What this task involves =>
Leaving out the pictures, return word for word the stretch of entries below from the line holding "You are a GUI" through the line holding "This screenshot has width=1087, height=572.".

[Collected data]
────
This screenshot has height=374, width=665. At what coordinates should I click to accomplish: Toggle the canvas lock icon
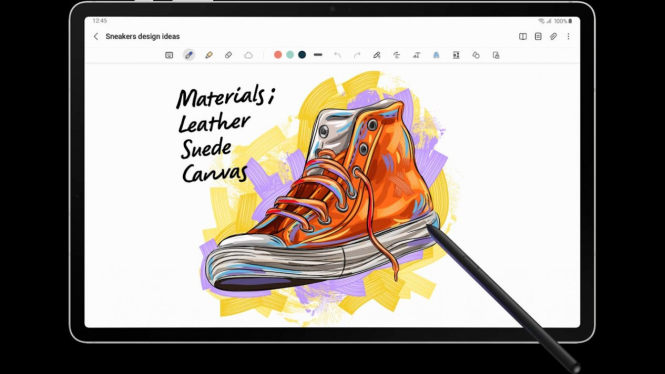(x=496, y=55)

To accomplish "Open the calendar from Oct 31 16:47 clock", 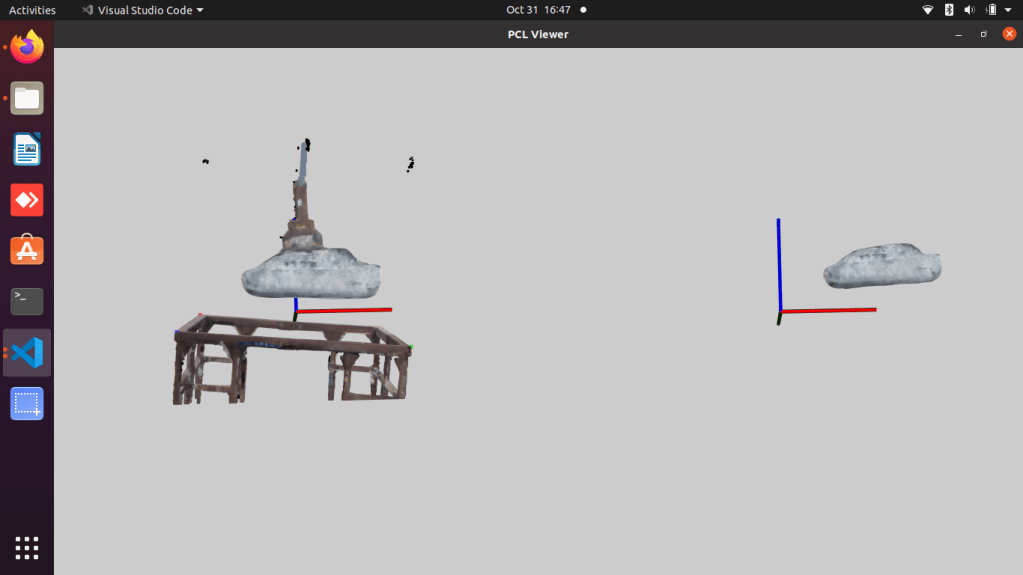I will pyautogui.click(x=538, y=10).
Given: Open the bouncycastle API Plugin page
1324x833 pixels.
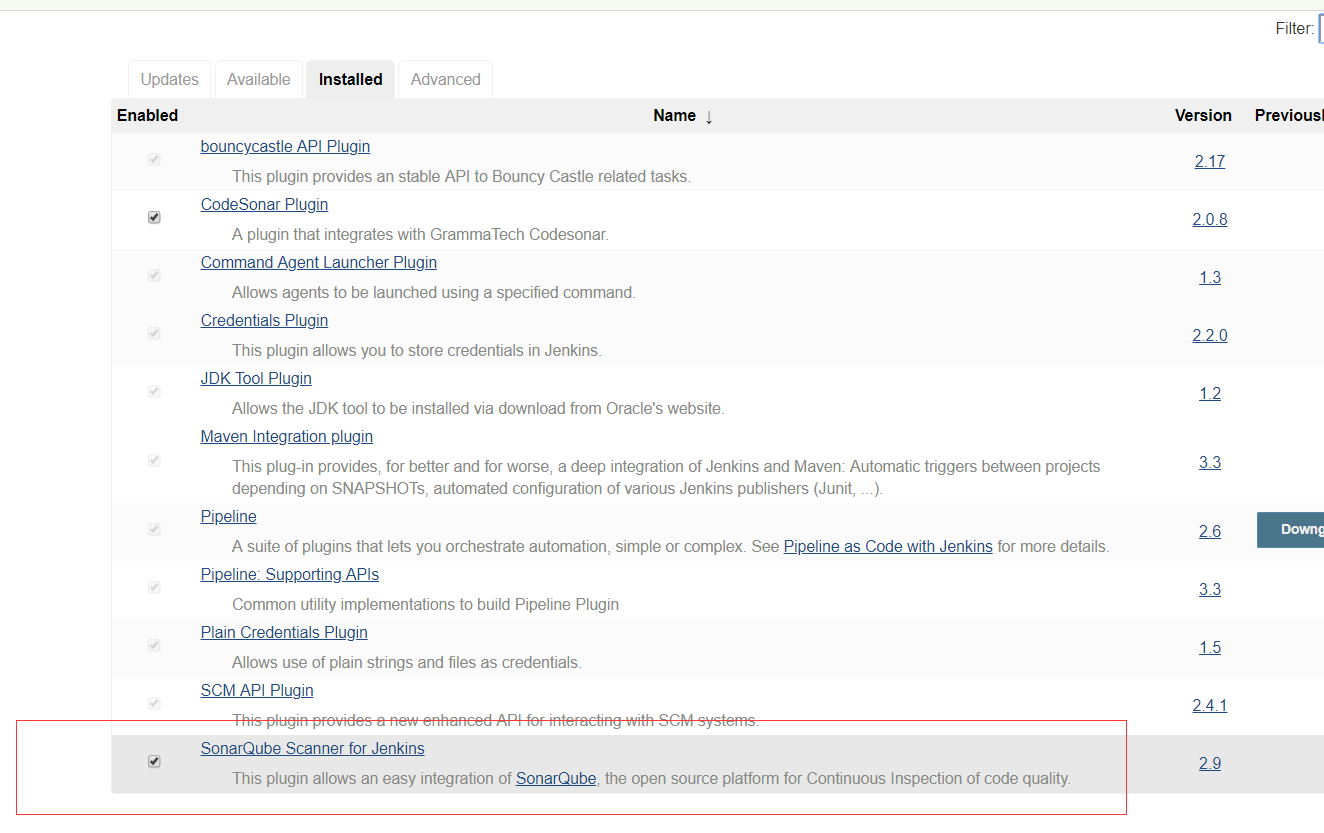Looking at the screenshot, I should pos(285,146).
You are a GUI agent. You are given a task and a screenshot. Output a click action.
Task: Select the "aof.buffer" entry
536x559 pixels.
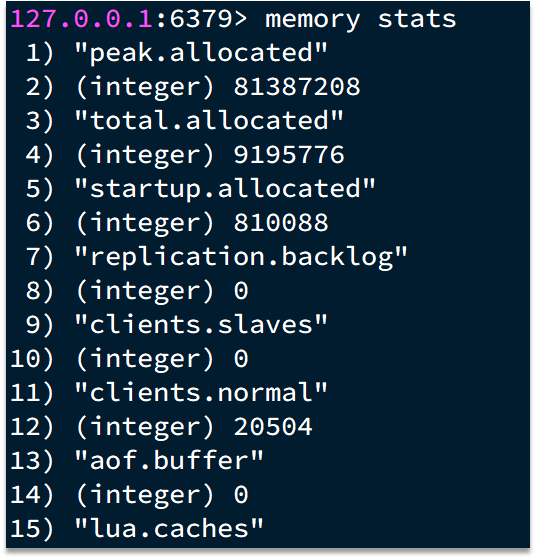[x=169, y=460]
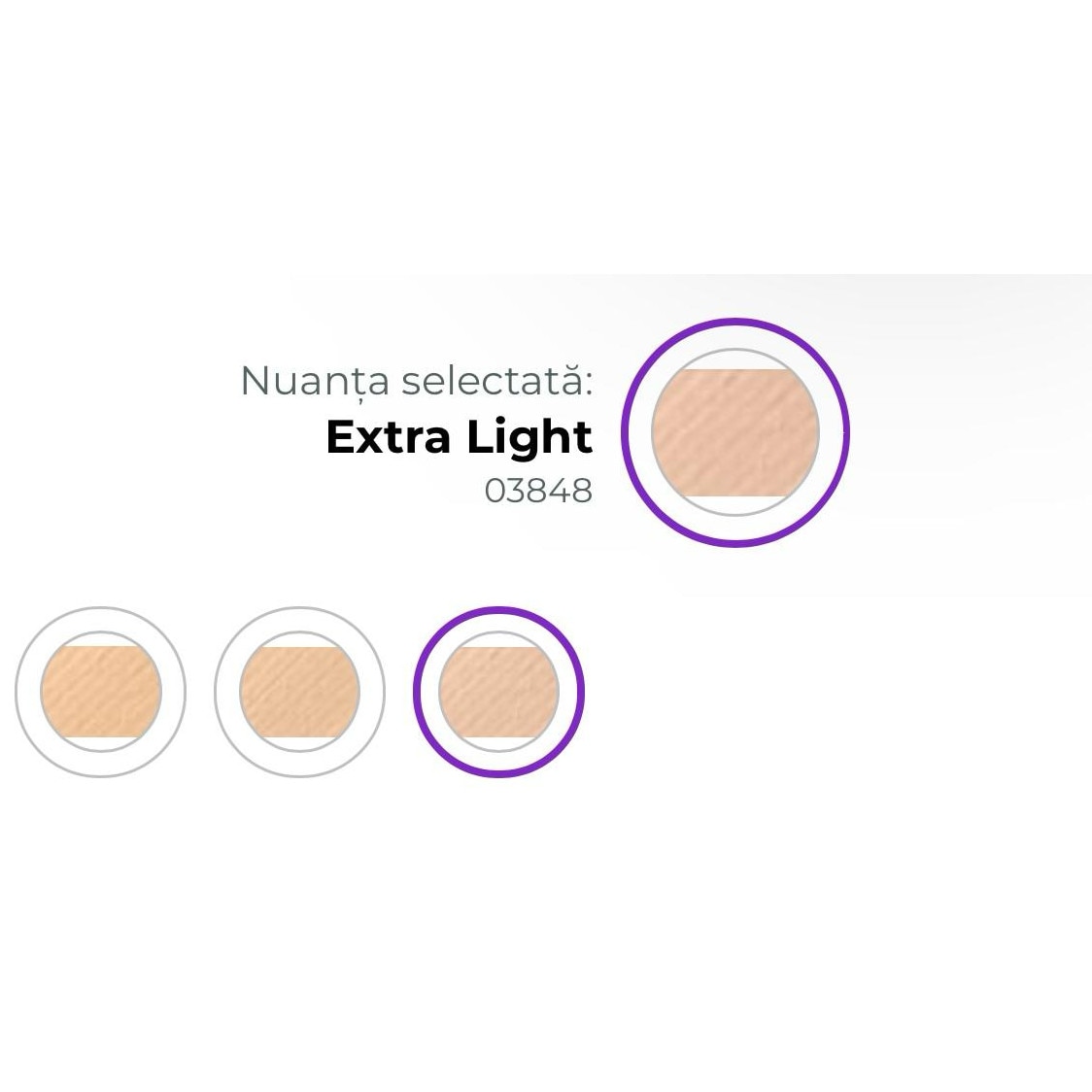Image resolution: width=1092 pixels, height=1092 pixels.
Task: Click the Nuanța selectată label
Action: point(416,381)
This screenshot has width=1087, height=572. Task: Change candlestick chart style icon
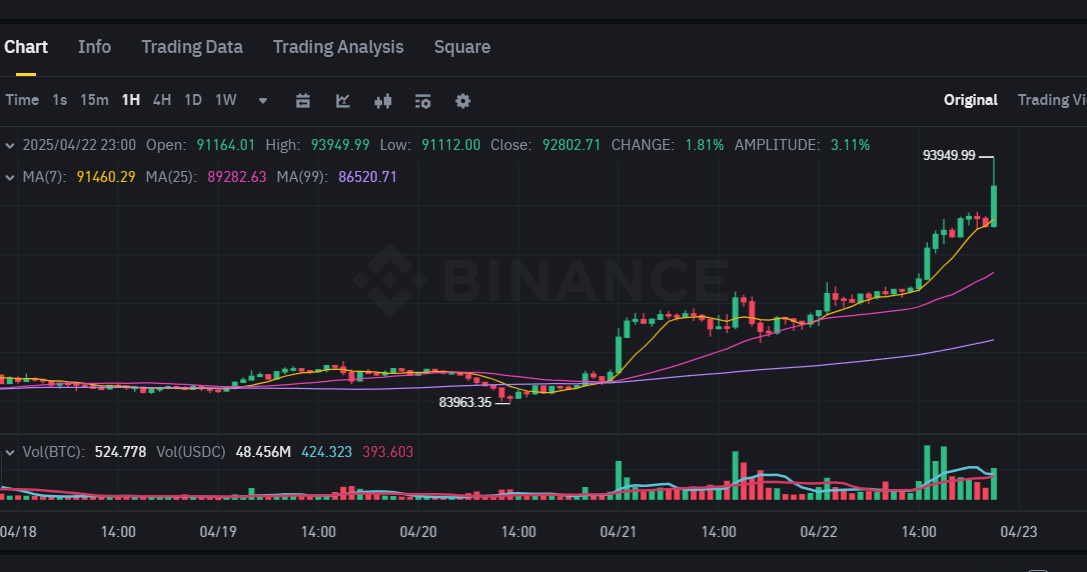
────
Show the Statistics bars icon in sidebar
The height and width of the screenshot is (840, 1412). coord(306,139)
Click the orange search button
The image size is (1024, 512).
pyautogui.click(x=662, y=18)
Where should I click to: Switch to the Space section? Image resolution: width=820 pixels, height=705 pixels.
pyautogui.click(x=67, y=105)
────
Response to this exercise =>
You are a GUI agent. You are given a task and a screenshot. Output a click action.
Task: Select the "aof.buffer" entry
536x559 pixels.
[x=169, y=460]
Image resolution: width=1092 pixels, height=1092 pixels.
Task: Click the Nuanța selectată label
Action: point(416,381)
This screenshot has width=1087, height=572. Task: Change candlestick chart style icon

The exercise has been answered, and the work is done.